This week I added a new software tool to my genealogy toolbox: ABBYY TextGrabber. Actually, this program uses a process that I have been using for several years: take a picture of documents and then later convert the image to text by use of OCR (optical character recognition). The one difference is that ABBYY TextGrabber provides the software to "package" everything together in one easy-to-use program. If you already own an Apple iPhone, you might want to add this low-cost program to your toolbox as well.
ABBYY TextGrabber allows you to take a picture of any text, such as genealogy information found in a book, and it then converts that text to computer-readable format by using OCR (optical character recognition). The decoded text can then be sent by email or copied by iTunes to a Windows or Macintosh or Chromebook computer where you vcan easily copy-and-paste the information into any genealogy program, word processor, or most any other program.
Using ABBYY TextGrabber can save you a LOT of manual data entry on a keyboard!

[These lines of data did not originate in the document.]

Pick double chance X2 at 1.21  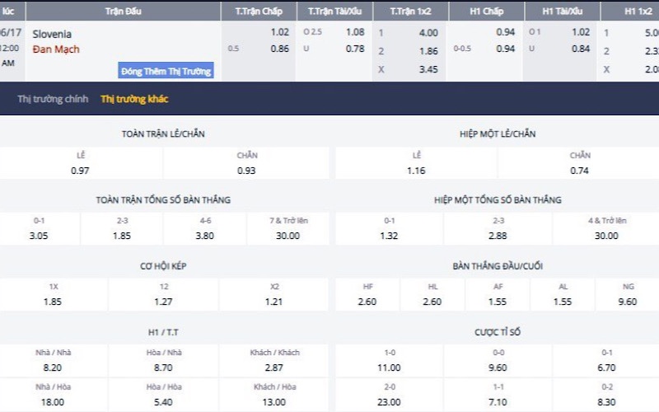[273, 302]
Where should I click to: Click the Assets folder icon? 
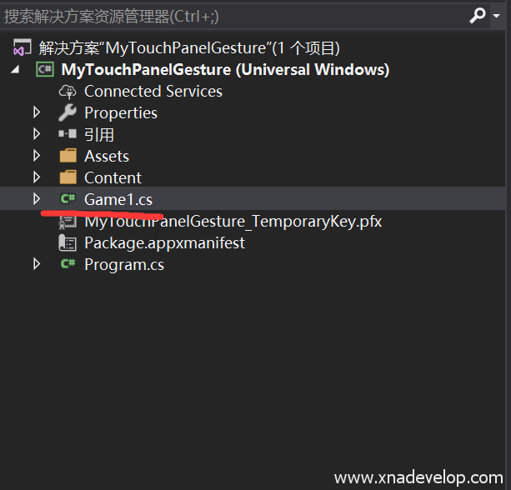coord(68,157)
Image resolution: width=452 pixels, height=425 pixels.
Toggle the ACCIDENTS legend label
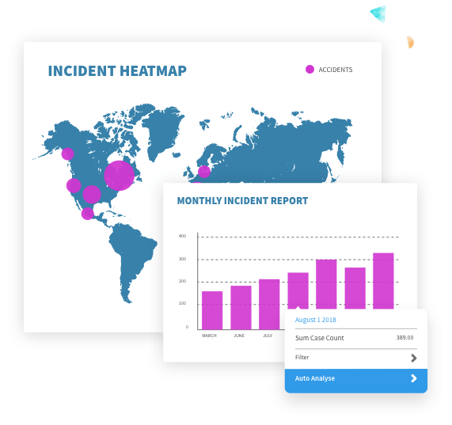(x=336, y=70)
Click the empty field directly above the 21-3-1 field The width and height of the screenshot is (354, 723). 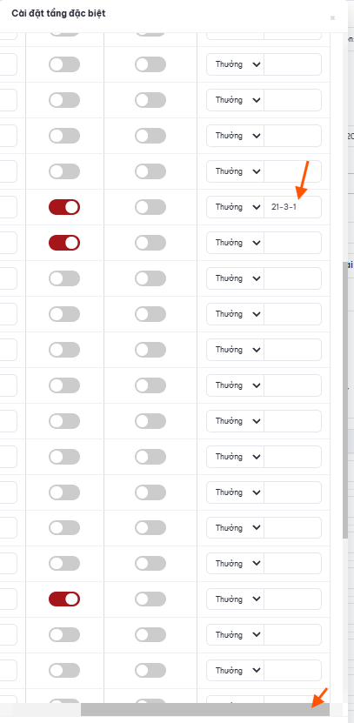[x=293, y=171]
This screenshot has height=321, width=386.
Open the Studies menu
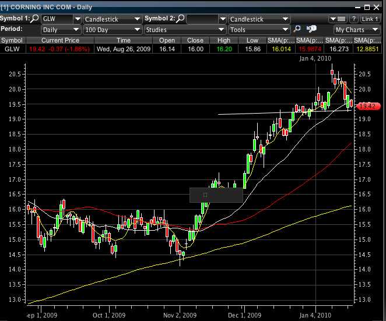tap(185, 29)
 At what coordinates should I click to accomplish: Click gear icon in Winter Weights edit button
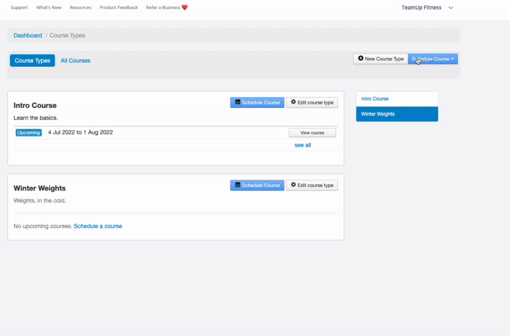pos(293,185)
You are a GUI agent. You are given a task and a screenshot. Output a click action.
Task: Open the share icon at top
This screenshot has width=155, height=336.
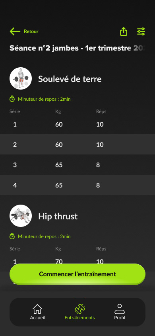[x=124, y=31]
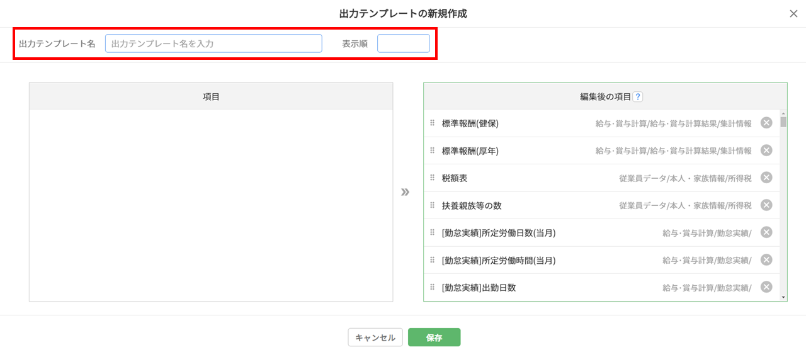This screenshot has height=357, width=806.
Task: Click drag handle of 扶養親族等の数 row
Action: tap(432, 205)
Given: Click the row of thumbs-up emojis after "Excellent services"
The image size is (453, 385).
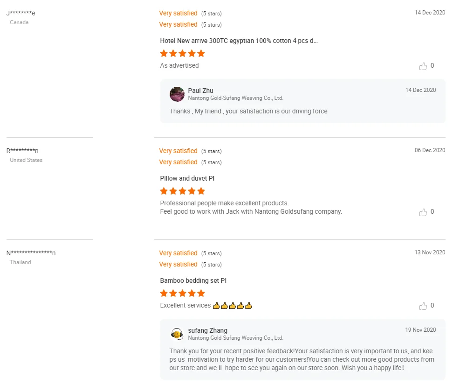Looking at the screenshot, I should [x=232, y=306].
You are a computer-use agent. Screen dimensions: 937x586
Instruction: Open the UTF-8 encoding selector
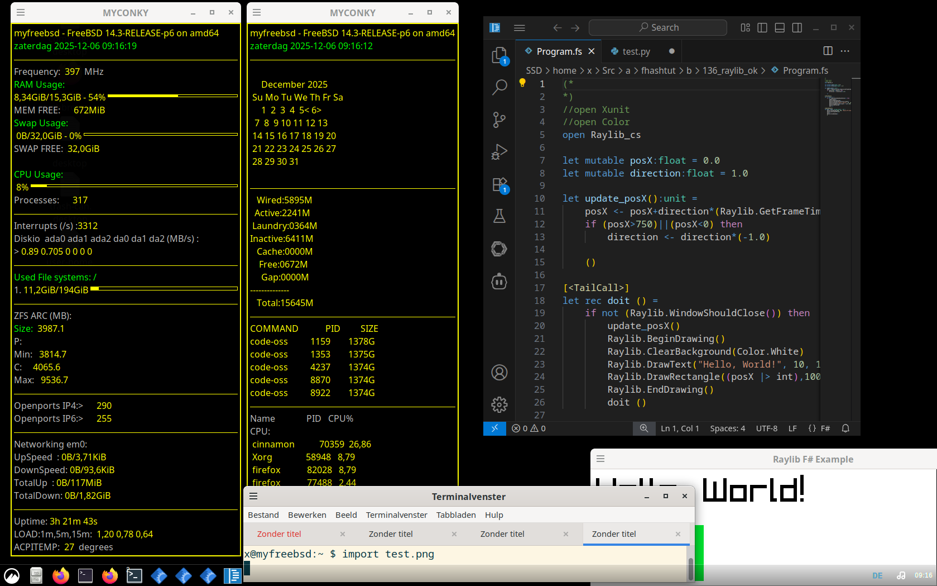coord(766,428)
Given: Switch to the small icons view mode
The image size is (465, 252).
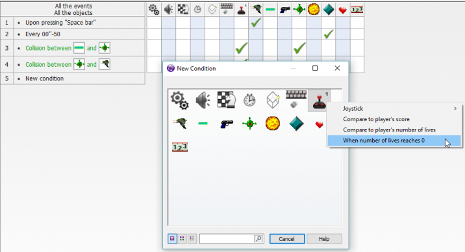Looking at the screenshot, I should pyautogui.click(x=182, y=238).
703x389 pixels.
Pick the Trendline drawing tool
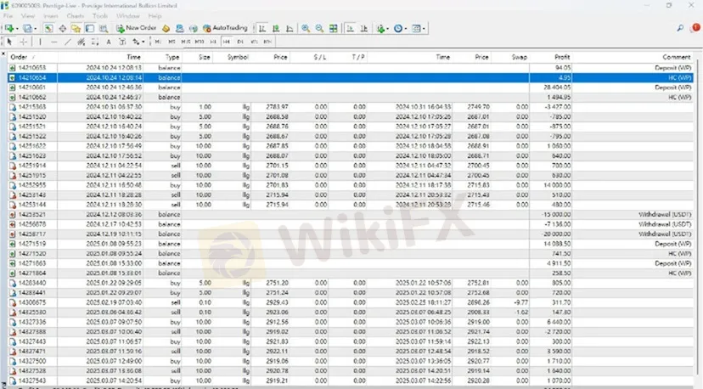click(66, 41)
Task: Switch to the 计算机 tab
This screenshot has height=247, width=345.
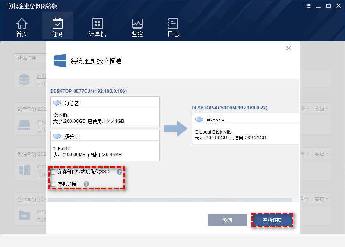Action: point(97,27)
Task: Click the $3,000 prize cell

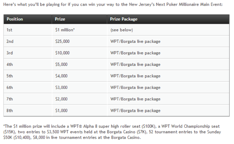Action: pos(62,87)
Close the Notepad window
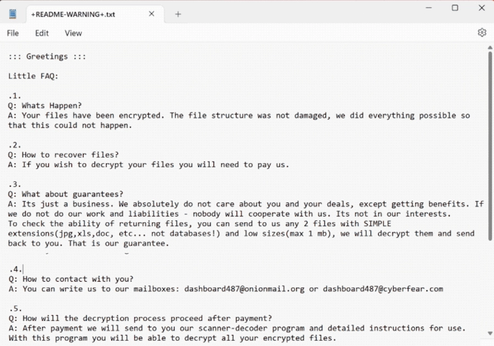 (481, 8)
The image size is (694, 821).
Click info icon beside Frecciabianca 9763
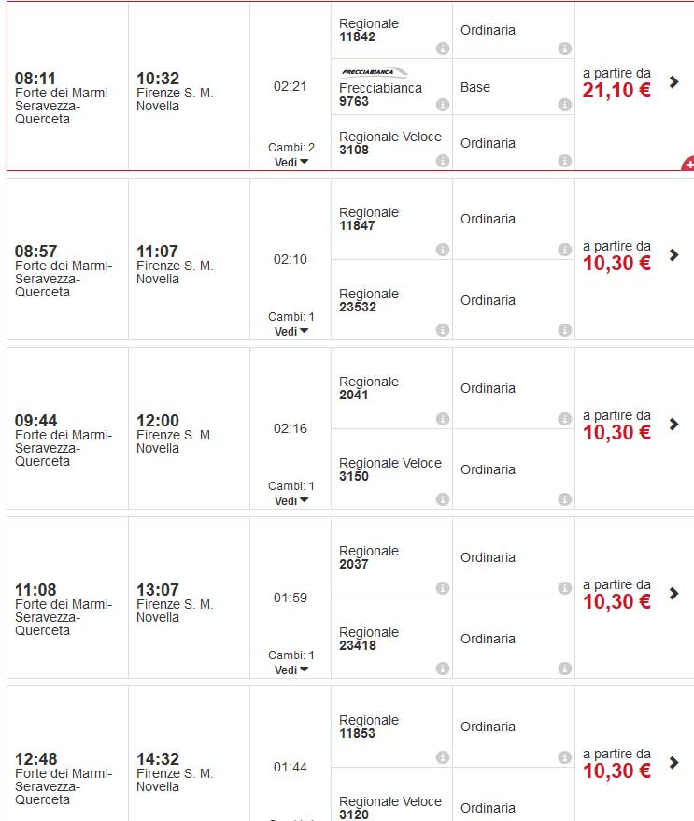pos(443,105)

NOTE: Newsletter readers report that ABBYY TextGrabber only works with the iPhone 4 or 3GS, not the iPod Touch or the iPad. I didn't have an iPod Touch available to me so I tested ABBYY TextGrabber with an iPhone 4. I like it so well that I am keeping the program.
The Process
Actually, through a series of iPhones I have owned, I have been using the camera in my iPhone to take pictures of documents for years. The built-in camera works rather well at snapping pictures of all sorts of documents although it doesn't have the high resolution of a dedicated desktop scanner. Still, the resolution of the latest iPhone 4 is sufficient for most of my purposes.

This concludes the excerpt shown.